* DOCUMENT
STALKER and Morrowind are both that for me, for sure. They’ve been installed in my Steam library for years, but every time I actually give one of them a go, I come away wanting to play something else that’ll scratch the same itch but with a little more modern polish. Ironically that often means Fallout 4/Metro and Skyrim, respectively, which all have there own issues with jank. But I’ve modded Skyrim and Fallout 4 pretty heavily to get them to a place I like. I would also be very interested if anybody has any essential modding fixes to STALKER or Morrowind that might help with this.

* WORK TO DO
1 > Summarize the post about STALKER and Morrowind in two sentences.
2 > From the post about STALKER and Morrowind, reproduce the passage that begins at the words "STALKER and Morrowind" and stops after "help with this.".
3 > Translate this sentence from the post about STALKER and Morrowind into Spanish: "But I’ve modded Skyrim and Fallout 4 pretty heavily to get them to a place I like."

* RECORDED INFORMATION
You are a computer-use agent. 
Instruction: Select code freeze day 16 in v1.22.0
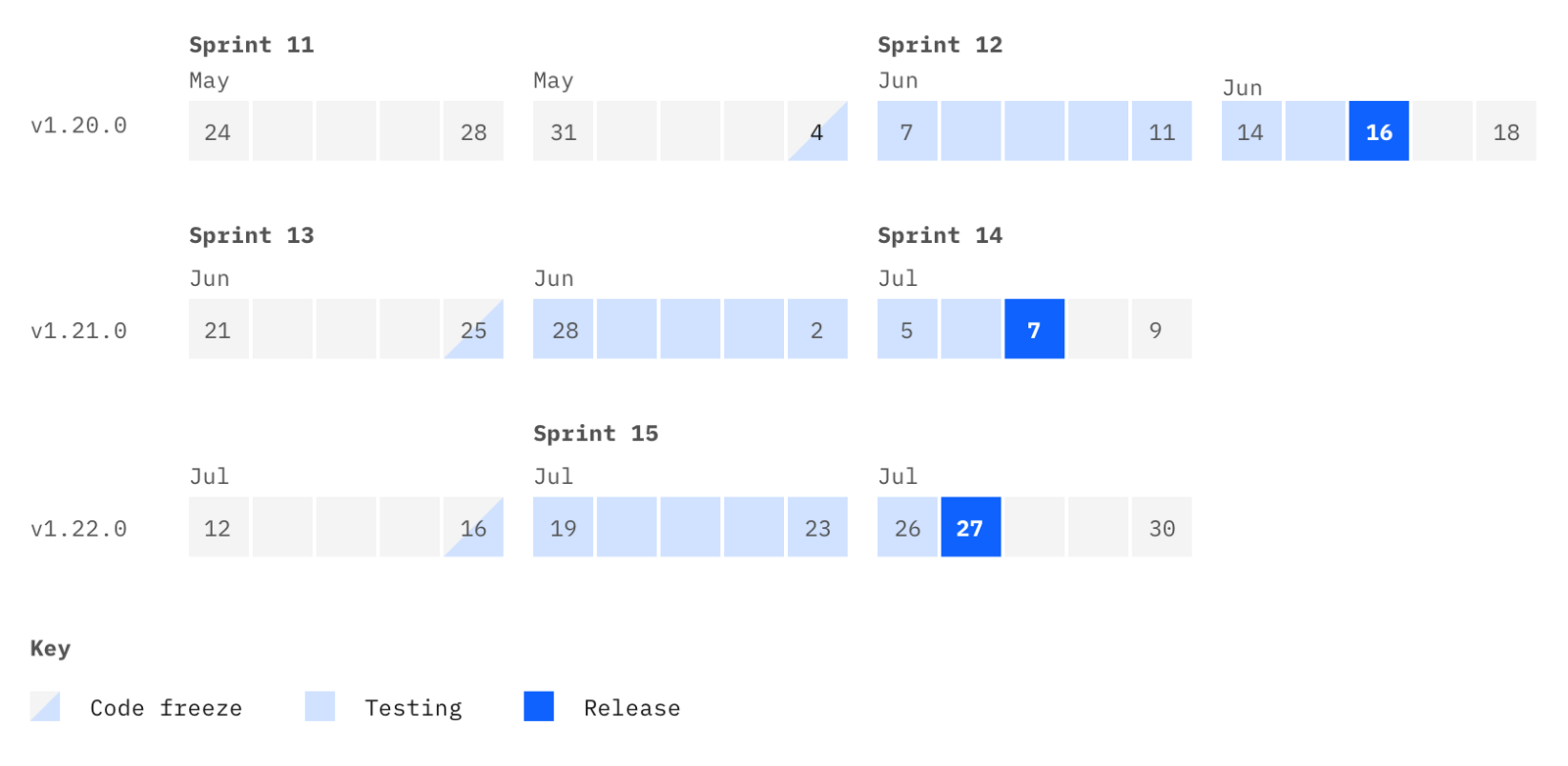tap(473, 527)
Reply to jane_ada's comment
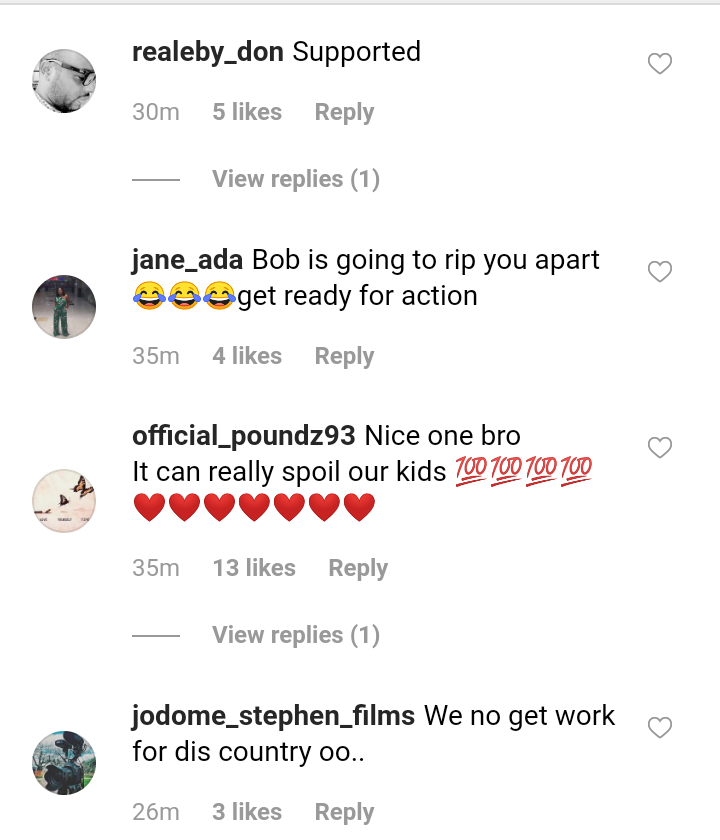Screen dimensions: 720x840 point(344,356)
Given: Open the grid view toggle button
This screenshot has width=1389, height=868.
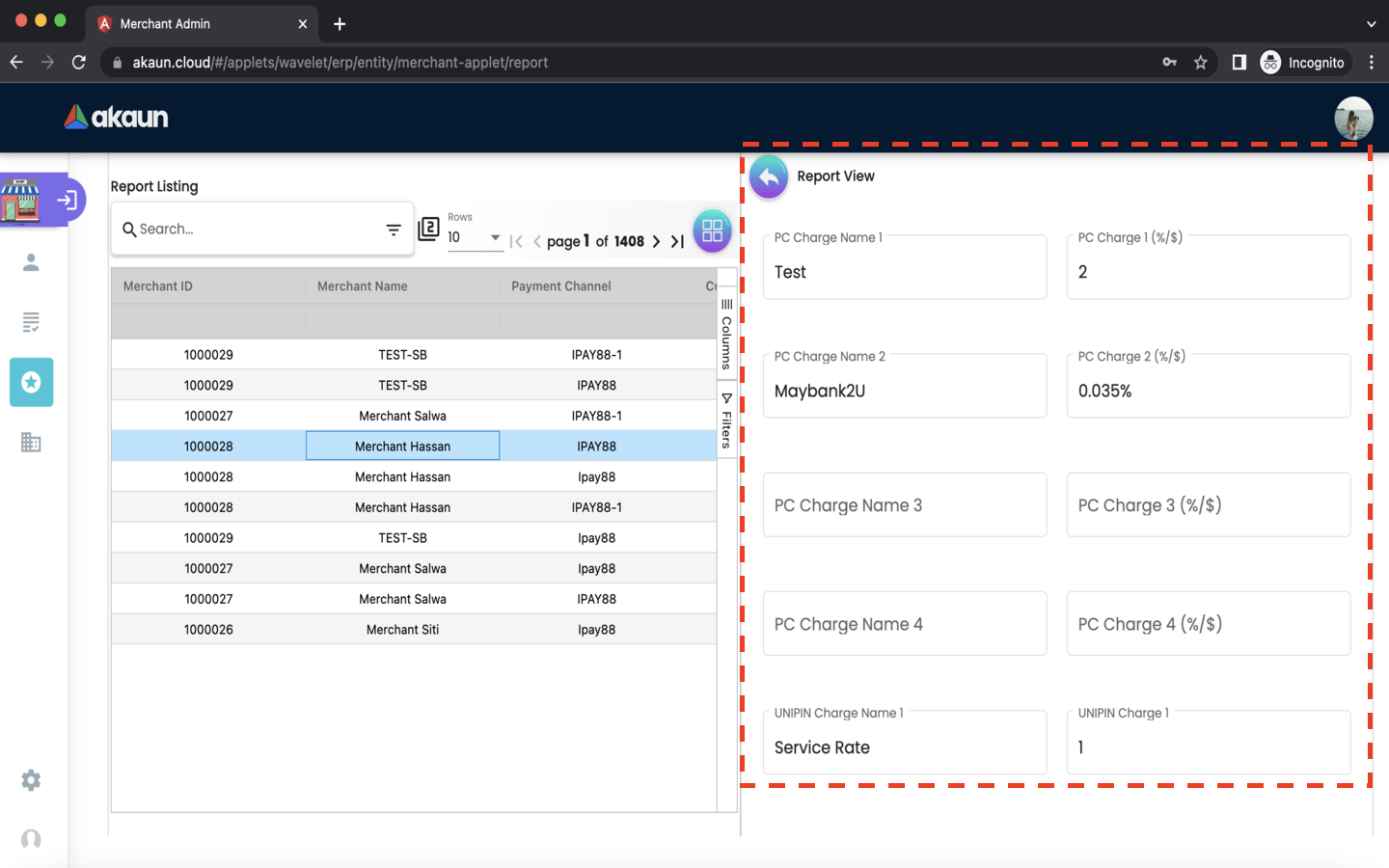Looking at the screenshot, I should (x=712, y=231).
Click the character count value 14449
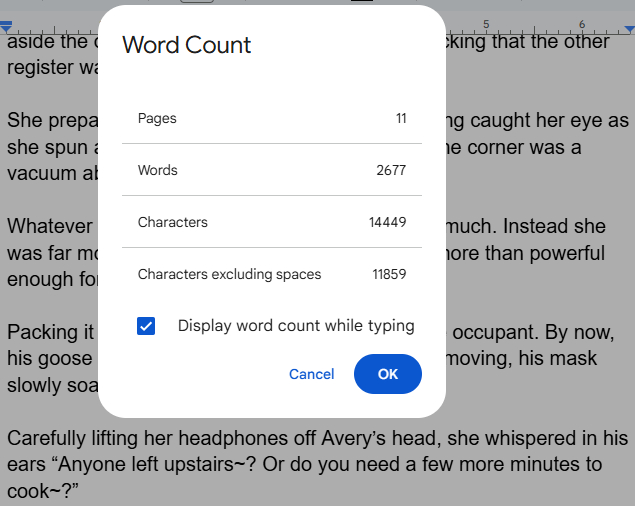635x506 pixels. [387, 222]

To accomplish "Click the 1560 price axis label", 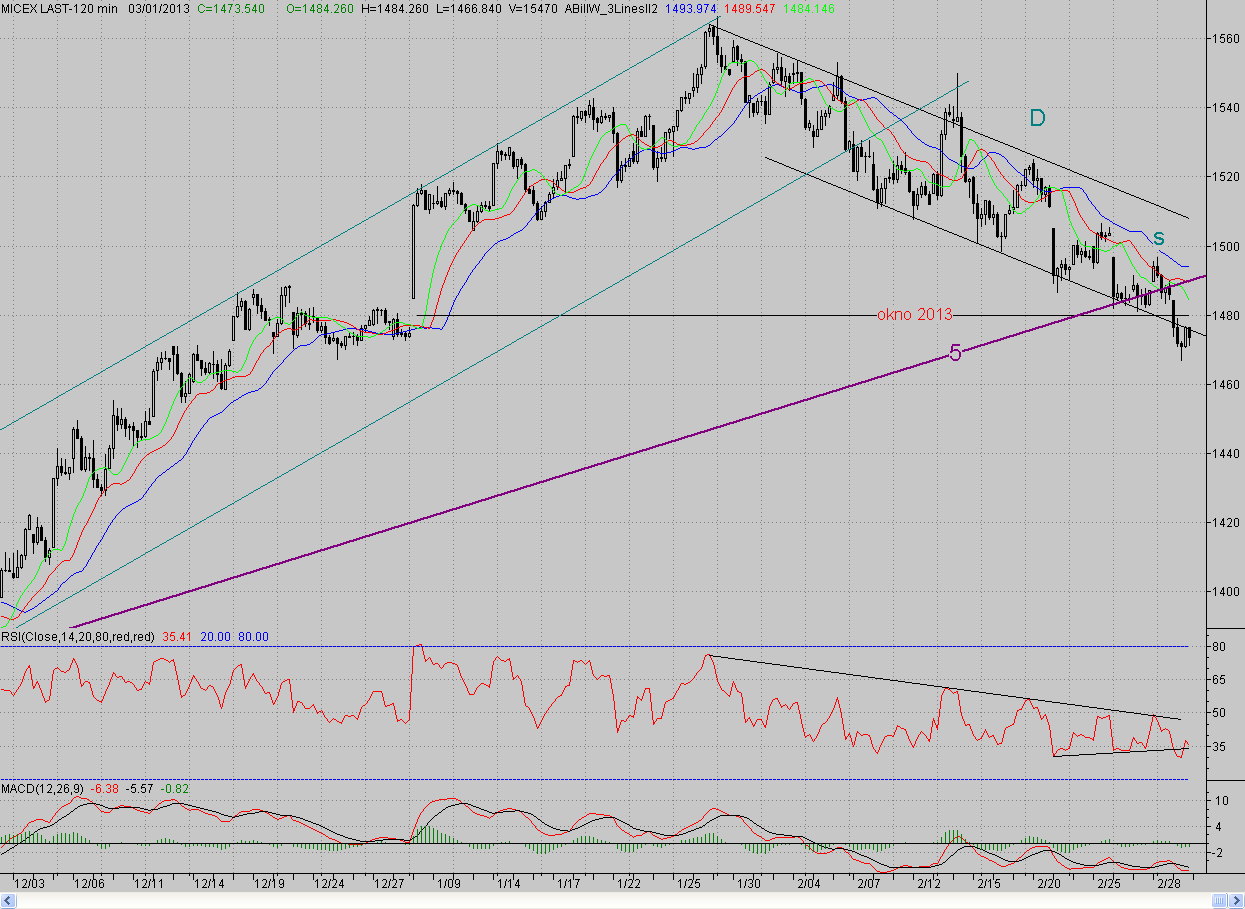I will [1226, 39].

* IN RESPONSE
1 > The writer has had STALKER and Morrowind installed on Steam for years, but after each attempt to play them ends up wanting a game that scratches the same itch with more modern polish, often Fallout 4/Metro and Skyrim, which have their own issues with jank. Having modded Skyrim and Fallout 4 heavily to get them where the writer likes, the writer would welcome suggestions for essential modding fixes for STALKER or Morrowind.

2 >
STALKER and Morrowind are both that for me, for sure. They’ve been installed in my Steam library for years, but every time I actually give one of them a go, I come away wanting to play something else that’ll scratch the same itch but with a little more modern polish. Ironically that often means Fallout 4/Metro and Skyrim, respectively, which all have there own issues with jank. But I’ve modded Skyrim and Fallout 4 pretty heavily to get them to a place I like. I would also be very interested if anybody has any essential modding fixes to STALKER or Morrowind that might help with this.

3 > Pero he modificado Skyrim y Fallout 4 bastante a fondo para dejarlos como me gustan.